Speaking at a press conference Iran's oil minister Bijan Zanganeh said the energy industry could deal with oil prices falling to record lows of $25/bbl and that Tehran saw no signs of a shift within the cartel of oil producers making plans to take action.

The Brent forwards contract is down at $47.99/bbl, while US dropped nearly 5% in the session to $46.39/bbl.

This is still around 60% lower than summer 2014's peak of $115/bbl. In 2013 and 2012 oil prices averaged $100/bbl.

The International Energy Agency (IEA) warned on 16 January that oil prices could remain low until as late as the second half of 2015.

"How low the market's floor will be is anybody's guess. But the sell-off is having an impact," said the IEA in its monthly oil market update note.

"A price recovery – barring any major disruption – may not be imminent, but signs are mounting that the tide will turn."

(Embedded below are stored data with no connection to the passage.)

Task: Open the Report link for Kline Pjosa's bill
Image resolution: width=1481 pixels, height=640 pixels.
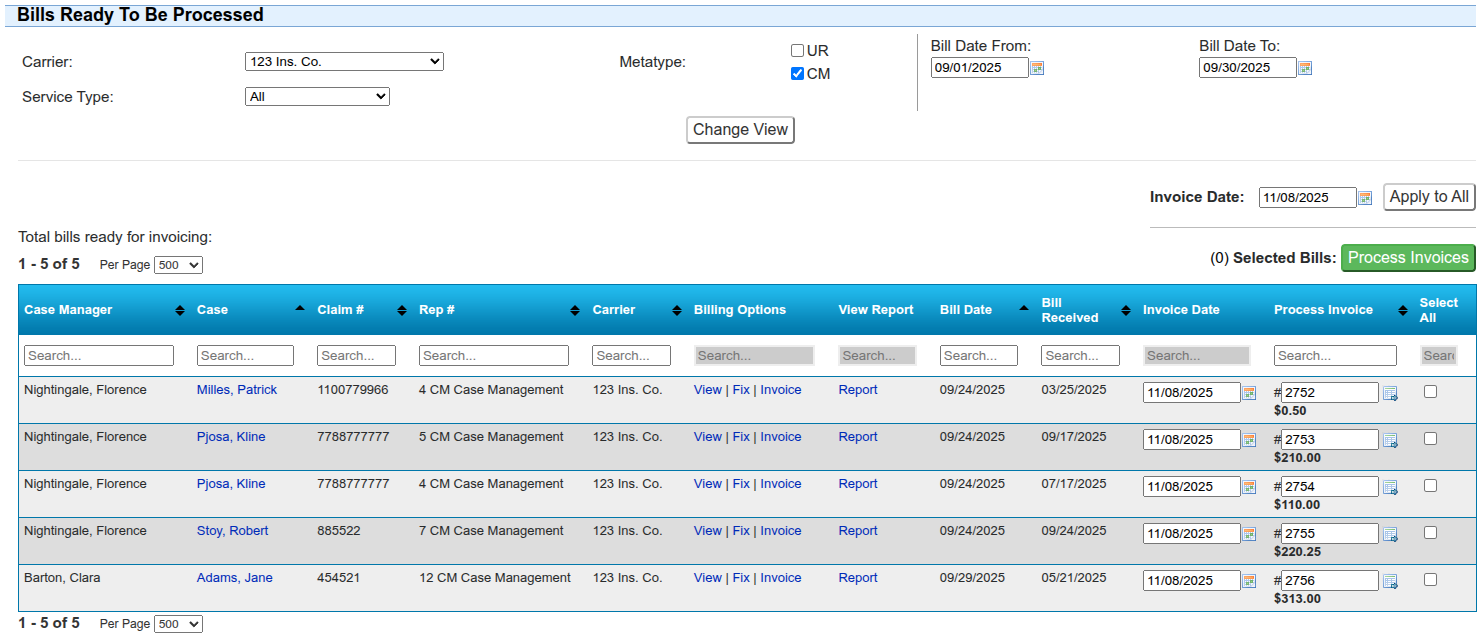Action: click(x=857, y=436)
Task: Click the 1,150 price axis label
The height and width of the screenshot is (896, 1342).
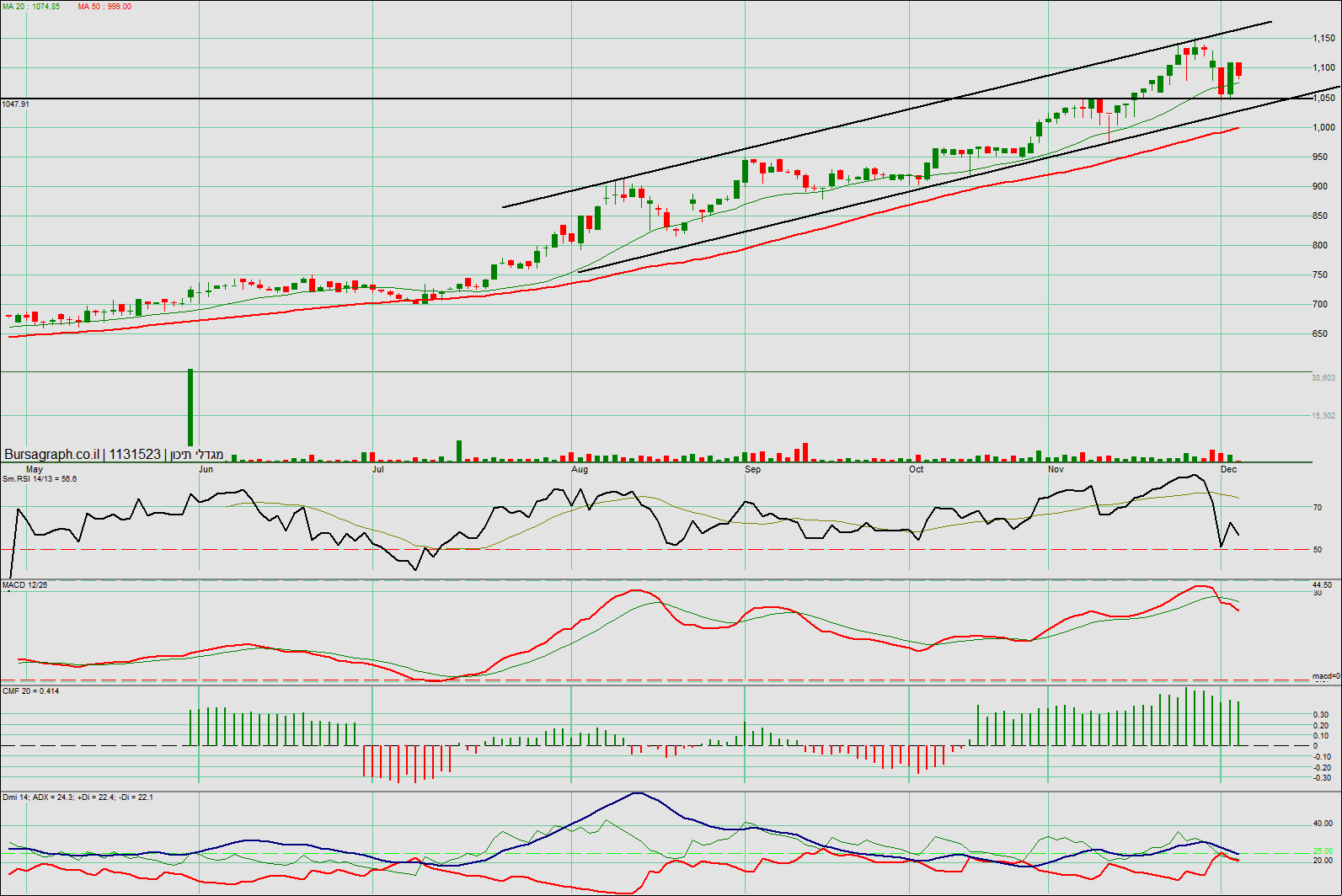Action: tap(1323, 39)
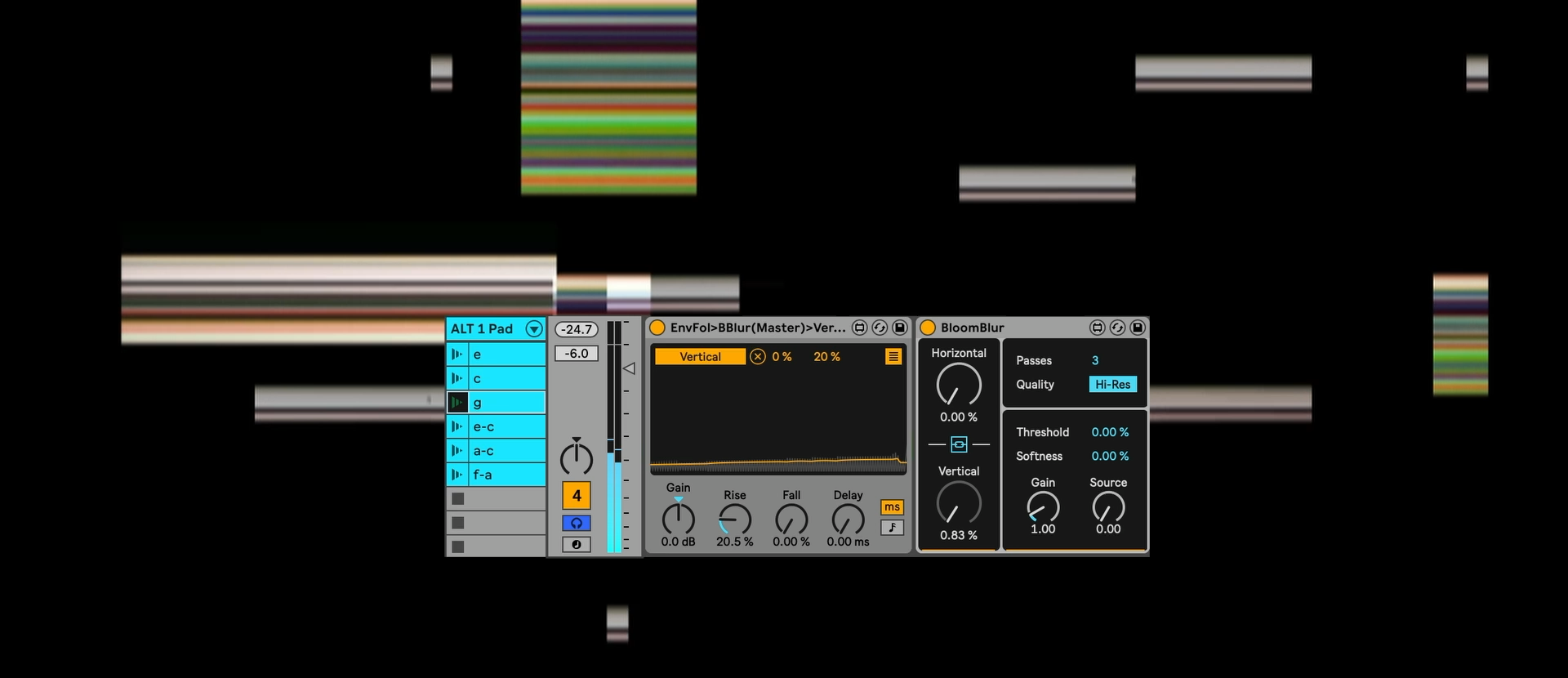Click the Rise knob in EnvFol device

point(734,520)
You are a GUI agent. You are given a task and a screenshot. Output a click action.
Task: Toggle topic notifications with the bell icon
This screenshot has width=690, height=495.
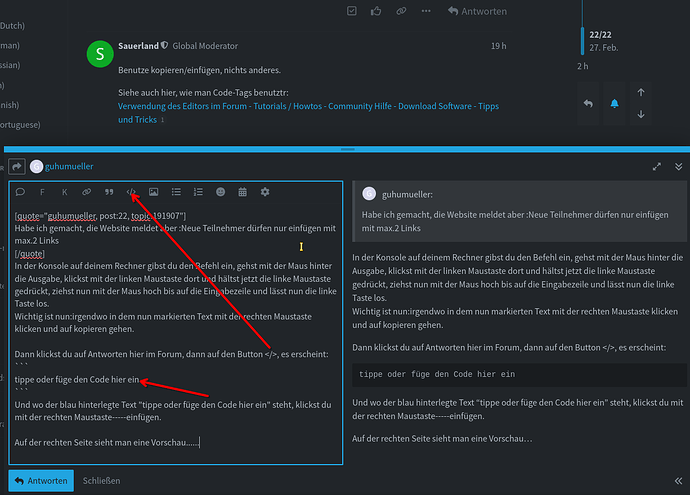tap(615, 103)
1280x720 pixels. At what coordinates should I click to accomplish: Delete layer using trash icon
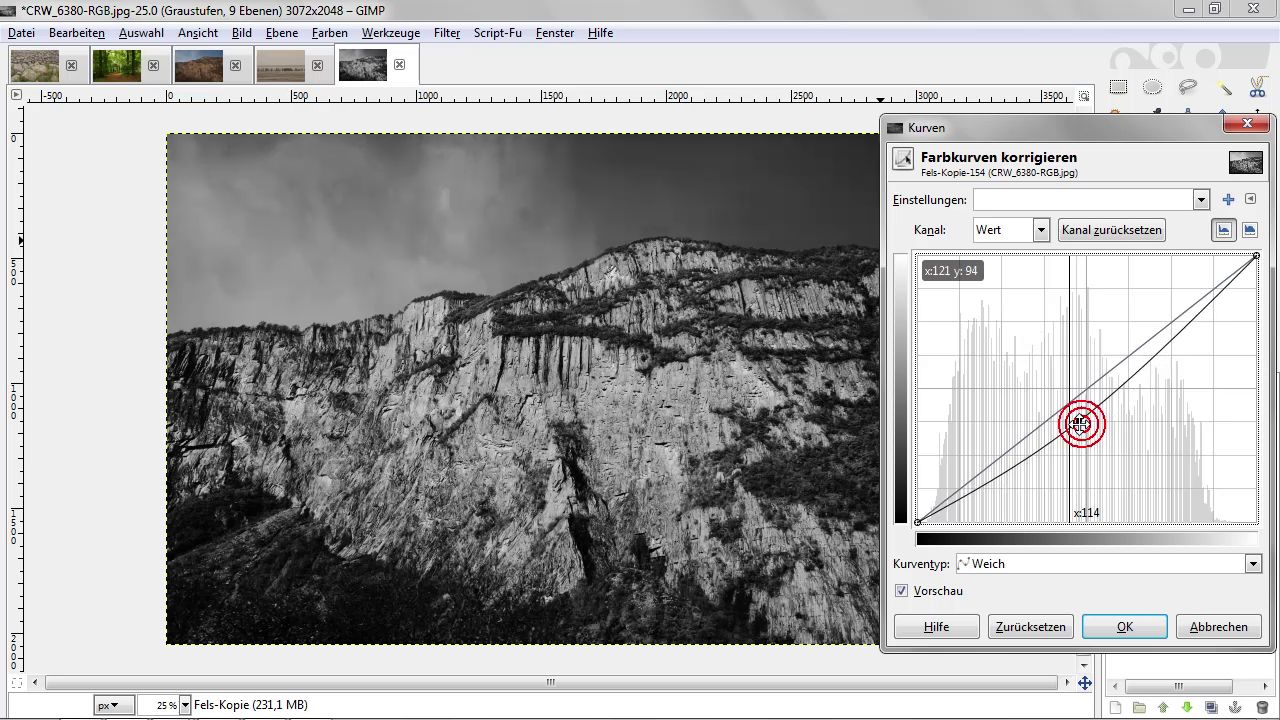coord(1262,708)
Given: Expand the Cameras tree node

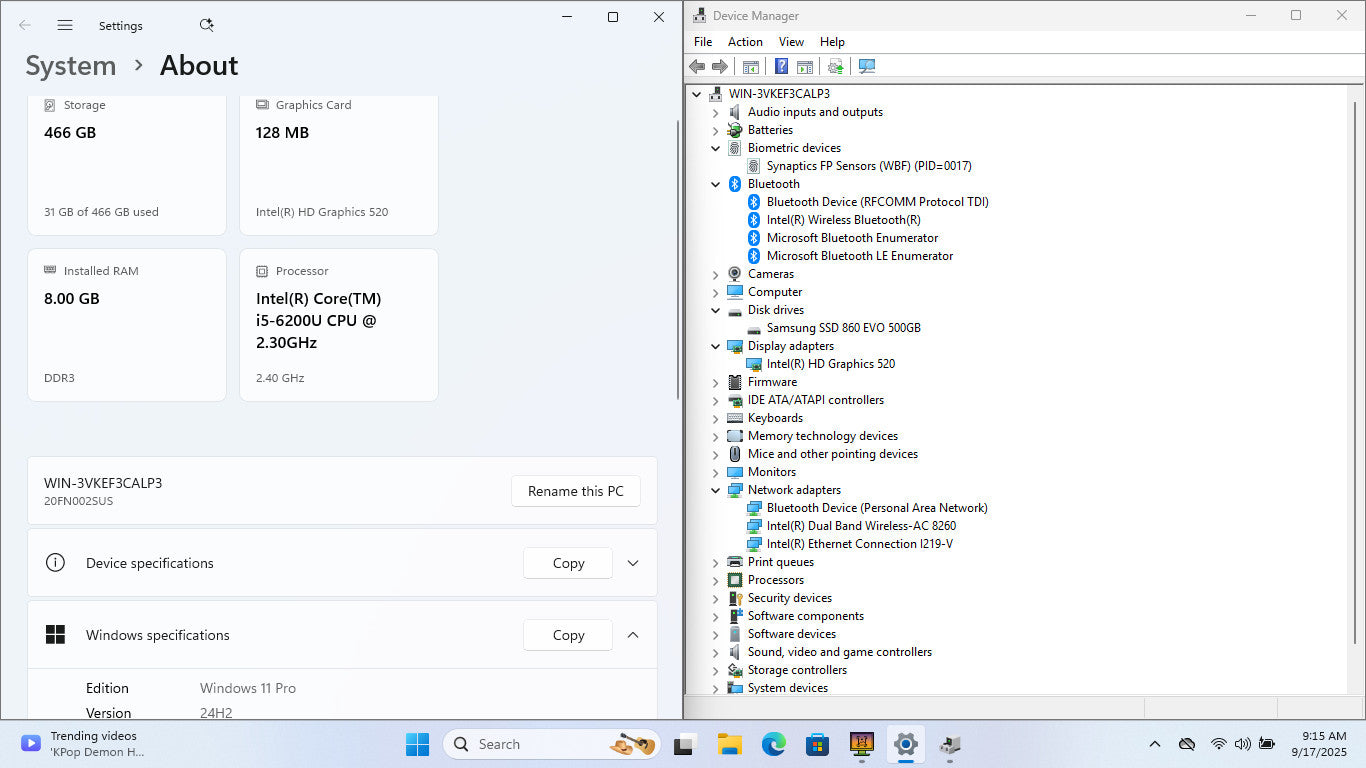Looking at the screenshot, I should 715,274.
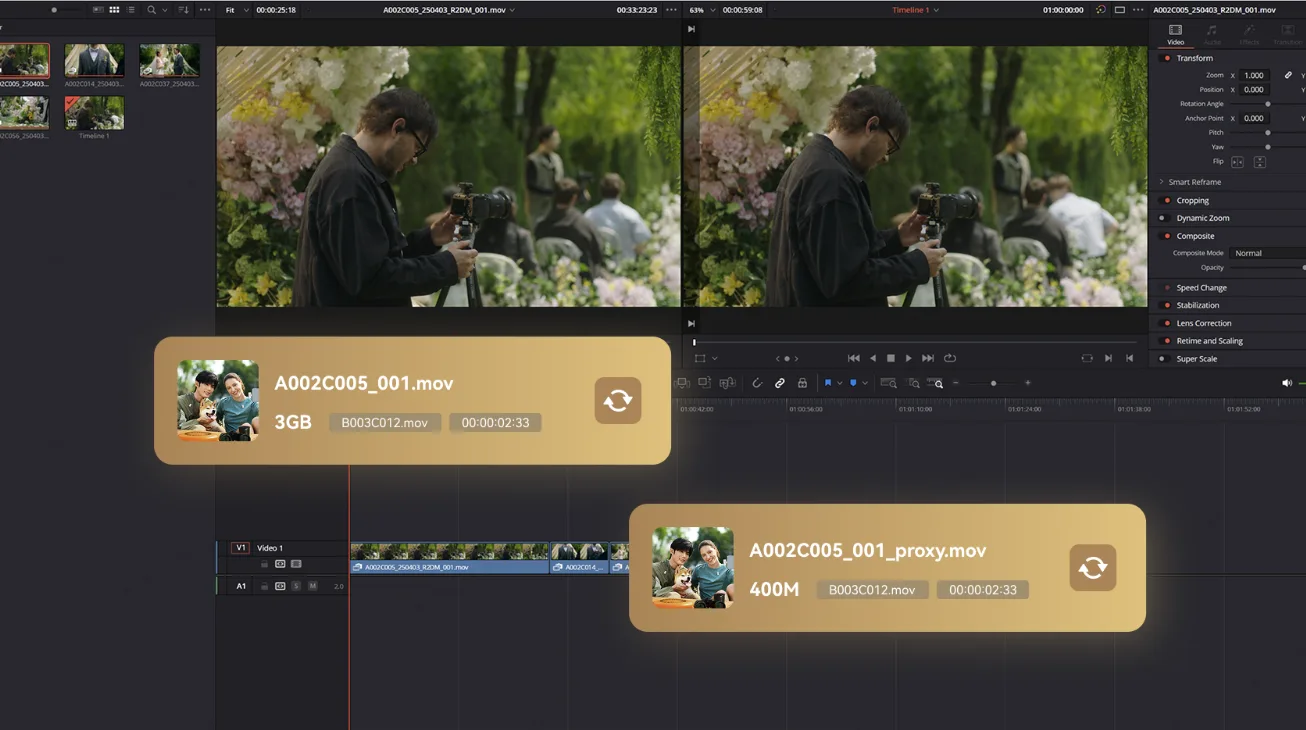Enable the Dynamic Zoom toggle
The width and height of the screenshot is (1306, 730).
pos(1165,218)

"A rebalancing may begin to occur in the second half of the year," said the agency, which advises major industrialised countries on energy policy.

Meanwhile, analysts have remarked that the oil price outlook for the first six months of 2015 remains bleak.

"We see little scope for avoiding a large stock build in 1H15 and therefore anticipate weak prices. Commodity price strength is inversely related to the dollar," said BNP Paribas analysts in a research note.

"With the US in monetary tightening mode and Europe and Japan in an expansive phase, an expected stronger dollar will create headwinds for any upward oil price improvement."

Elsewhere, Morgan Stanley analyst said in a statement that "a large inventory build-up would be problematic, even when fundamentals turn, inventory overhangs typically need to be worked off before prices rally sustainably".